Uma equipe internacional de cientistas registrou, pela primeira vez e em tempo real, o nascimento de um trecho do fundo do oceano. O feito ocorreu no sul do Oceano Índico e foi publicado na revista Nature.
O fenômeno começou em 26 de abril de 2024, quando terremotos abriram uma fratura na crosta terrestre e liberaram magma suficiente para alimentar uma erupção submarina de cerca de 16 dias.
A descoberta explica como nasce a crosta oceânica nas dorsais meso-oceânicas, cadeias submarinas onde as placas tectônicas se afastam lentamente — no caso, a africana e a australiana.
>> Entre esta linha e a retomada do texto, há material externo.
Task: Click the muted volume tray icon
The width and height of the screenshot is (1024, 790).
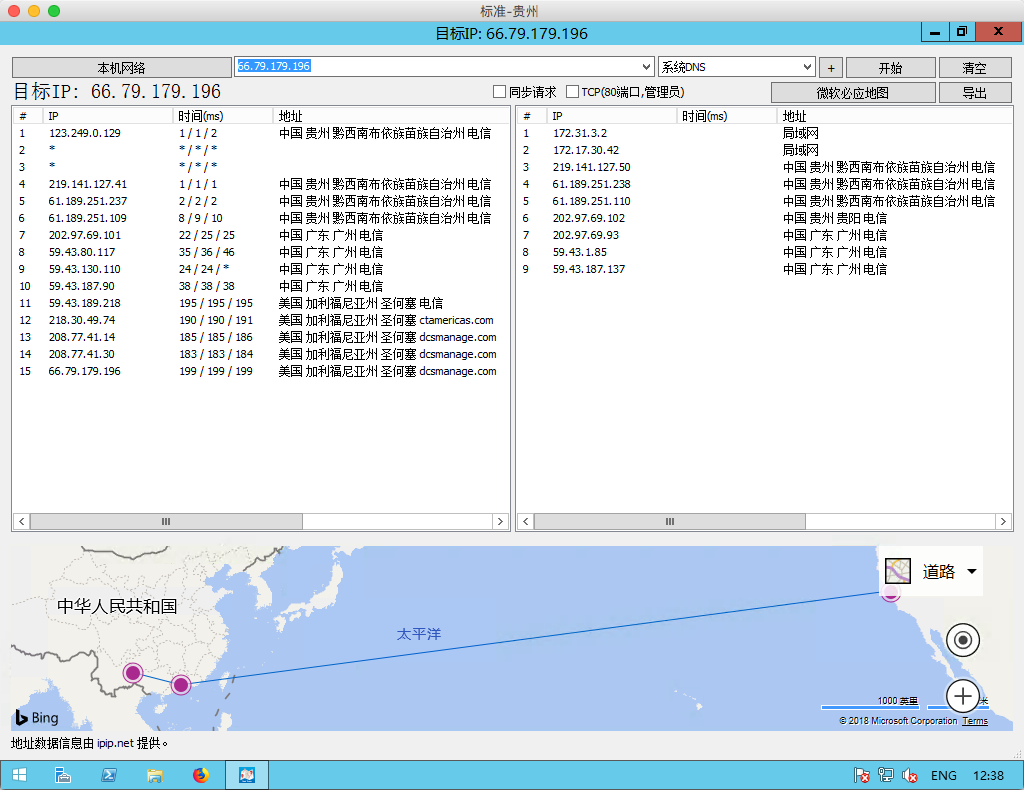Action: (910, 775)
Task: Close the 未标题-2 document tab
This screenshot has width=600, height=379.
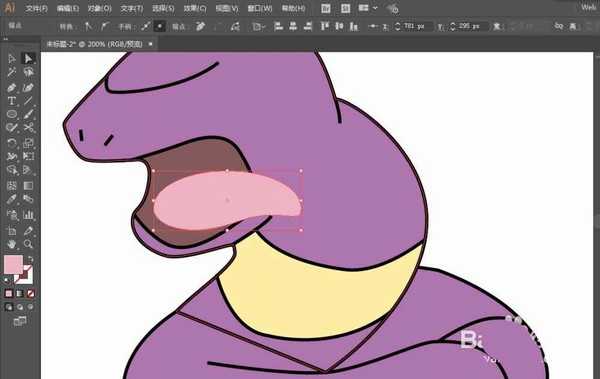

Um observatório submarino flagrou o fenômeno em fevereiro de 2024
Para captar o fenômeno, pesquisadores franceses instalaram, em fevereiro de 2024, um observatório submarino próximo às ilhas Amsterdam e Saint-Paul, no Oceano Índico. O sistema reunia hidrofones, sensores de deslocamento do fundo do mar e equipamentos de mapeamento topográfico.
Às 19h56 (UTC) de 26 de abril de 2024, uma sequência de pequenos terremotos começou no centro da dorsal e se propagou por quilômetros ao longo da cadeia submarina — um padrão característico da abertura de um dique, fratura preenchida por magma. Enquanto isso, o fundo do vale submarino afundou cerca de quatro metros e se estendeu horizontalmente por mais de um metro, resultado do colapso parcial do reservatório de magma que alimentou a erupção.
A erupção durou cerca de 16 dias e expeliu entre 148 milhões e 160 milhões de metros cúbicos de lava. Em alguns pontos, os depósitos formados ultrapassaram 90 metros de espessura — volume comparável ao de grandes erupções já registradas em outras dorsais oceânicas.
Por que os terremotos não explicam tudo
O estudo também ajuda a resolver um antigo enigma da geologia: por que as dorsais meso-oceânicas registram menos terremotos do que os modelos previam. Os dados mostram que cerca de 76% do deslocamento das falhas durante o episódio ocorreu por deslizamento assísmico — um movimento lento, sem abalos perceptíveis — enquanto apenas 24% foi liberado por terremotos.
Outro dado chamou atenção da equipe: embora as placas tectônicas da região se afastem apenas 6,3 centímetros por ano, o conjunto de deformações registrado durante o evento equivaleu a 39 anos desse movimento acumulado. Para os autores, isso mostra que a expansão do fundo oceânico não é um processo contínuo, mas ocorre em episódios raros e intensos, batizados de “eventos quânticos” da formação da crosta terrestre — momentos em que um novo pedaço do planeta surge diante da ciência.